The records
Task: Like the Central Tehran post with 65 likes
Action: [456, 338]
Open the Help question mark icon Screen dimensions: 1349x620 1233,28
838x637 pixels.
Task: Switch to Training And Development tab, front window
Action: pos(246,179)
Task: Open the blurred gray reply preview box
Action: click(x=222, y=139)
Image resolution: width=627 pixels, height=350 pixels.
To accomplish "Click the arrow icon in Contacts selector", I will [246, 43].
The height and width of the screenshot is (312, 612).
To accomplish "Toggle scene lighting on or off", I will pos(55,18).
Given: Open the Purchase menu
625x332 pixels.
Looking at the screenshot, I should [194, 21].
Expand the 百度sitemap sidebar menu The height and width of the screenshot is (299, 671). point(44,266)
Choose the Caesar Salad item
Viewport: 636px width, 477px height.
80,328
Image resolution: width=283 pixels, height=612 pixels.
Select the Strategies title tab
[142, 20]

--

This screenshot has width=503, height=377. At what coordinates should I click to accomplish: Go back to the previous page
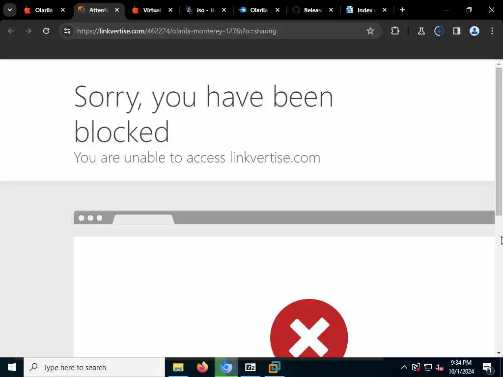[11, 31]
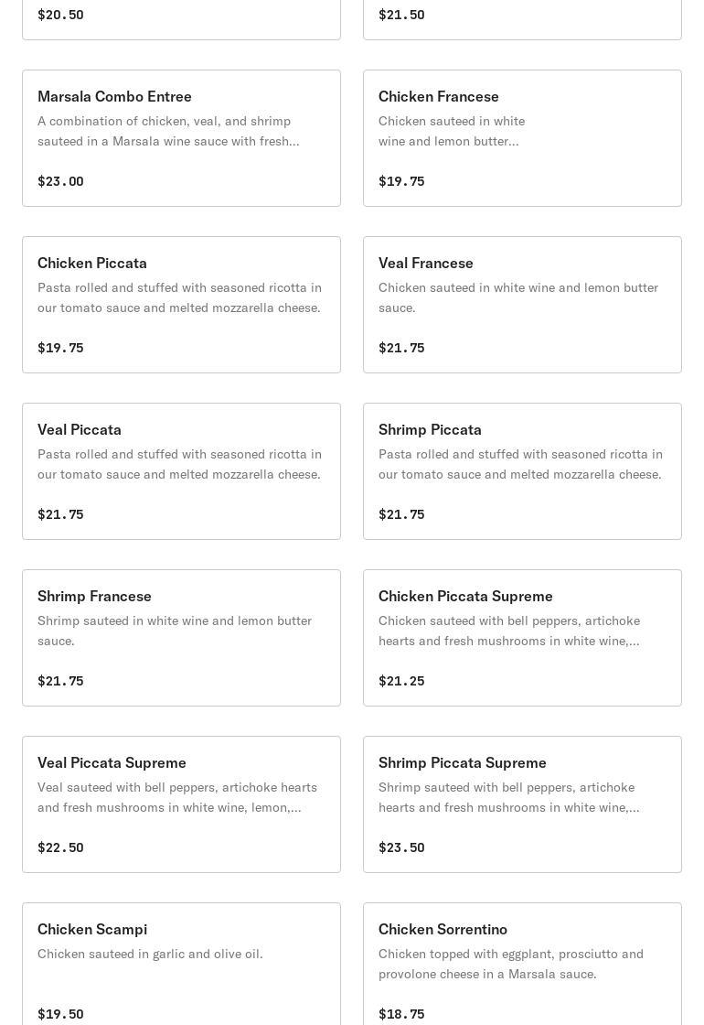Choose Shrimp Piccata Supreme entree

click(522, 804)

---

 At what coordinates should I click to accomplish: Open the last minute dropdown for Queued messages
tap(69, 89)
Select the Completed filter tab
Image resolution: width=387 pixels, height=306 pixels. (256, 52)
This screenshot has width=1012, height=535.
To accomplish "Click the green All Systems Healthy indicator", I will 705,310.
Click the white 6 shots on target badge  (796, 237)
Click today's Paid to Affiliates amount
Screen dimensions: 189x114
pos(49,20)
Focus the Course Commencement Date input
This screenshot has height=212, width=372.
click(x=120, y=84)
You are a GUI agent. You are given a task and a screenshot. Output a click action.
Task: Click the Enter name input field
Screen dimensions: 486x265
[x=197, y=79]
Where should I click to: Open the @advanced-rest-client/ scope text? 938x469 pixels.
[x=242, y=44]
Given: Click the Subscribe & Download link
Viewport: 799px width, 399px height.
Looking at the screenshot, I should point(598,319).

Short exercise
Please render the records from the line with "At what coordinates should I click to accomplish: Open" up to and including the line with "Looking at the screenshot, I should point(598,319)." as a Markdown table with the columns Row and Line, numbering each line and leaving out blank ones.

Result for this task
| Row | Line |
|---|---|
| 1 |  At what coordinates should I click to accomplish: Open the last minute dropdown for Queued messages |
| 2 | tap(69, 89) |
| 3 | Select the Completed filter tab |
| 4 | Image resolution: width=387 pixels, height=306 pixels. (256, 52) |
| 5 | This screenshot has width=1012, height=535. |
| 6 | To accomplish "Click the green All Systems Healthy indicator", I will 705,310. |
| 7 | Click the white 6 shots on target badge  (796, 237) |
| 8 | Click today's Paid to Affiliates amount |
| 9 | Screen dimensions: 189x114 |
| 10 | pos(49,20) |
| 11 | Focus the Course Commencement Date input |
| 12 | This screenshot has height=212, width=372. |
| 13 | click(x=120, y=84) |
| 14 | You are a GUI agent. You are given a task and a screenshot. Output a click action. |
| 15 | Task: Click the Enter name input field |
| 16 | Screen dimensions: 486x265 |
| 17 | [x=197, y=79] |
| 18 | Where should I click to: Open the @advanced-rest-client/ scope text? 938x469 pixels. |
| 19 | [x=242, y=44] |
| 20 | Given: Click the Subscribe & Download link |
| 21 | Viewport: 799px width, 399px height. |
| 22 | Looking at the screenshot, I should point(598,319). |